Updated on March 30, 2009

Patrick Roy

Martin Brodeur

Ed Belfour

There are prolific goal scorers in the NHL, and then there are those who stop the puck from reaching the net. Those would be the goaltenders, and there have been some great ones over time. The list below is made up of the all-time leaders among goalies for wins in the NHL. Not surprisingly, many of these players also have or had some of the best goals-against averages as well.

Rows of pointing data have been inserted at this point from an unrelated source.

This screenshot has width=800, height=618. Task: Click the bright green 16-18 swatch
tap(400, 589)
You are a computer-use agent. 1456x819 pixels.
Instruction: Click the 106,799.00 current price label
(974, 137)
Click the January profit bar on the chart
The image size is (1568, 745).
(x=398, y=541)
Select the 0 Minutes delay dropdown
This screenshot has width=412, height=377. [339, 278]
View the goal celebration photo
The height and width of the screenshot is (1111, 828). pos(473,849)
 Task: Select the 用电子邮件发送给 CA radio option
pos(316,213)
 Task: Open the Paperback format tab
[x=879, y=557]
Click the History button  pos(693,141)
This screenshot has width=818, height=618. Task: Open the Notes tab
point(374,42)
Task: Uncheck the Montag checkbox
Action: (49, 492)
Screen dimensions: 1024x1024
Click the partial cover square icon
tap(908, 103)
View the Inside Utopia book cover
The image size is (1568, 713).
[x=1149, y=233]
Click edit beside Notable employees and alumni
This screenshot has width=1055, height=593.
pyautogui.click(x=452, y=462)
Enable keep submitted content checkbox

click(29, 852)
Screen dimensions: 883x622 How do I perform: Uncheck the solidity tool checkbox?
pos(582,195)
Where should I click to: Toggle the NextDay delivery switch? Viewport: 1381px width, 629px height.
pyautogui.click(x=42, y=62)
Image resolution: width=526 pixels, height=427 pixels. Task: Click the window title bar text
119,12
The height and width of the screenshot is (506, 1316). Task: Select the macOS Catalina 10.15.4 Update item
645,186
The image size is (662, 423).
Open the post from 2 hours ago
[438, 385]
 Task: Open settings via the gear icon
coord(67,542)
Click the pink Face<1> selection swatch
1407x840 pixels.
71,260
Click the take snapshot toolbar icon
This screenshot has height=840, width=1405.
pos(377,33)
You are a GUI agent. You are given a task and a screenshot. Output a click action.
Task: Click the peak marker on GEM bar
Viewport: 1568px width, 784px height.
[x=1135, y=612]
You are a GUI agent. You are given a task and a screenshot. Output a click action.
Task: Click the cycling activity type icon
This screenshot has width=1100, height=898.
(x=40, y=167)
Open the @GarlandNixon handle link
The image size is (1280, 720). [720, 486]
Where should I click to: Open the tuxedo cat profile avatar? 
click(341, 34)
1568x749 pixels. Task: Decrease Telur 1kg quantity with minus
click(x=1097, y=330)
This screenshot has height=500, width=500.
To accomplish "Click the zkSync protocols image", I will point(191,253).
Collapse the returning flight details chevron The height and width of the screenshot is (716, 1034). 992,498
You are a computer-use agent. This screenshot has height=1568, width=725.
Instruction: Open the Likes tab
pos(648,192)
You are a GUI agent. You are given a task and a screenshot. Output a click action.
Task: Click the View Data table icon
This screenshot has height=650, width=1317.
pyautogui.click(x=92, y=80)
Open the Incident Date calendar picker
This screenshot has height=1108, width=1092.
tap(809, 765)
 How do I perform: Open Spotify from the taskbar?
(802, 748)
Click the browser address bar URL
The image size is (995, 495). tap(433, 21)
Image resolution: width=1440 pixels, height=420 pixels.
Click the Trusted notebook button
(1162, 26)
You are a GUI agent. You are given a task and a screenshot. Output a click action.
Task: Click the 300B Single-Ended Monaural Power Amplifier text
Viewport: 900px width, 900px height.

Patrick Roy-Patrick Roy, considered by many to be the greatest goaltender of all-time, came up with the Montreal Canadiens in 1984 and played for them until 1995 when he joined the Colorado Avalanche. Roy played in Denver until 2004 when he retired. But over the course of his career, Roy won 551 games and had a stellar 2.53 goals against average. He had some of his best seasons later in his career, his best being 2000-01 when he won 40 games, with a 2.21 goals per game average and .914 save percentage. Roy also won an astounding 151 playoff games, winning the Conn Smythe trophy three times (hockey's postseason MVP trophy) as well as the Vezina Trophy (for league's best goaltender) three times.

Martin Brodeur-Martin Brodeur has played his entire career for the New Jersey Devils, from 1993 until the present. Over that span, Brodeur has become the NHL's second best goaltender of all-time as far as games won, with 491. Brodeur also boasts a 2.21 goals against average for his career. He has led the NHL in victories a stunning eight times, including the 2006-07 campaign when Brodeur posted 48 wins with a 2.18 goals against average and .922 save percentage. He has also won the Vezina Trophy three times in his career.

Ed Belfour-After helping the University of North Dakota win the NCAA championship in 1987, Ed Belfour went on to have a very successful NHL career with Chicago, San Jose, Dallas, Toronto and Florida. Belfour has always been consistent, but his best season was 1990-91 when he won 43 games with a .910 save percentage and 2.47 goals against average. For his NHL career, Belfour ranks third all-time with 483 wins. Belfour won the Vezina trophy twice and last played in the NHL in 2006-07 with Florida. He is currently a member of the Swedish team Leksands IF.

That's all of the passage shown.